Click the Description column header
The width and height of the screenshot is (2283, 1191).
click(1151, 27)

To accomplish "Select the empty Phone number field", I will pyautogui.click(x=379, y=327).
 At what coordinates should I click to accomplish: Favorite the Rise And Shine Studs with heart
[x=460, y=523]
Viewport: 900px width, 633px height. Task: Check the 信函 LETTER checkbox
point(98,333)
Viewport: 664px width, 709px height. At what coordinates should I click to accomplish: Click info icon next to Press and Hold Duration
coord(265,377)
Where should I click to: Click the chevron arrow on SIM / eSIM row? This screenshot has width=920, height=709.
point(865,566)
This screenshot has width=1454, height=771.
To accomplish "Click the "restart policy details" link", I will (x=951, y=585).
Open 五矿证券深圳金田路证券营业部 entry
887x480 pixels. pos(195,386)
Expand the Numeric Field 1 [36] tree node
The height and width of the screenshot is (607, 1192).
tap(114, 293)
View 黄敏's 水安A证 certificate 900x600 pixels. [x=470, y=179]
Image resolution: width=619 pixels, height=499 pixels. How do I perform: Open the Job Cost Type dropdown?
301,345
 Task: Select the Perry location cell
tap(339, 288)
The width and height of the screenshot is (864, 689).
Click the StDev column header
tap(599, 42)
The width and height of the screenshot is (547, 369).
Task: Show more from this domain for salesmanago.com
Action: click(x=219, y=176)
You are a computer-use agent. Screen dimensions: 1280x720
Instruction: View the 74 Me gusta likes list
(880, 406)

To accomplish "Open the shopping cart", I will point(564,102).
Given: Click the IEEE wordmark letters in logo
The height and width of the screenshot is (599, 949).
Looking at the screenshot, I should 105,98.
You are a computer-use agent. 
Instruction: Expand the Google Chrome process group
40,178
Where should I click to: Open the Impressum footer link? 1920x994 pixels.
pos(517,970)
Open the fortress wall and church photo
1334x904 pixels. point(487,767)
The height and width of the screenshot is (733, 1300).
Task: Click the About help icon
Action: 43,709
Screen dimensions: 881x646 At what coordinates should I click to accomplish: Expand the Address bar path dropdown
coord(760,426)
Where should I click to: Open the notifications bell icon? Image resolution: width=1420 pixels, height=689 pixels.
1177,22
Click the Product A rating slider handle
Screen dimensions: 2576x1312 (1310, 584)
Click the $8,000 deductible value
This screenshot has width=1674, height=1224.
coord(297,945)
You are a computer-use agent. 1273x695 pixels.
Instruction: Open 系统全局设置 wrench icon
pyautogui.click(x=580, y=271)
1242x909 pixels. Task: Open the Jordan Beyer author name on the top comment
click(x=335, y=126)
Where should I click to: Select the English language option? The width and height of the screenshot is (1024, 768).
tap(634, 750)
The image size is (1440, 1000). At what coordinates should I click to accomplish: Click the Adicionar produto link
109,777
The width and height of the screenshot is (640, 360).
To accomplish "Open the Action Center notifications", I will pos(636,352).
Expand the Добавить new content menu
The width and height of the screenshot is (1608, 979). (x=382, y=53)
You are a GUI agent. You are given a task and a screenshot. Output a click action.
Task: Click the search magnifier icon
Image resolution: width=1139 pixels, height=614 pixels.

### WHAT IS BEING ASKED
Each line that holds the string "agent" is to be copied from the entries above.

### RESPONSE TO THE EXERCISE
You are a computer-use agent. Screen dimensions: 1280x720
You are a computer-use agent. 
You are a computer-use agent. 1273x695 pixels.
You are a GUI agent. You are given a task and a screenshot. Output a click action.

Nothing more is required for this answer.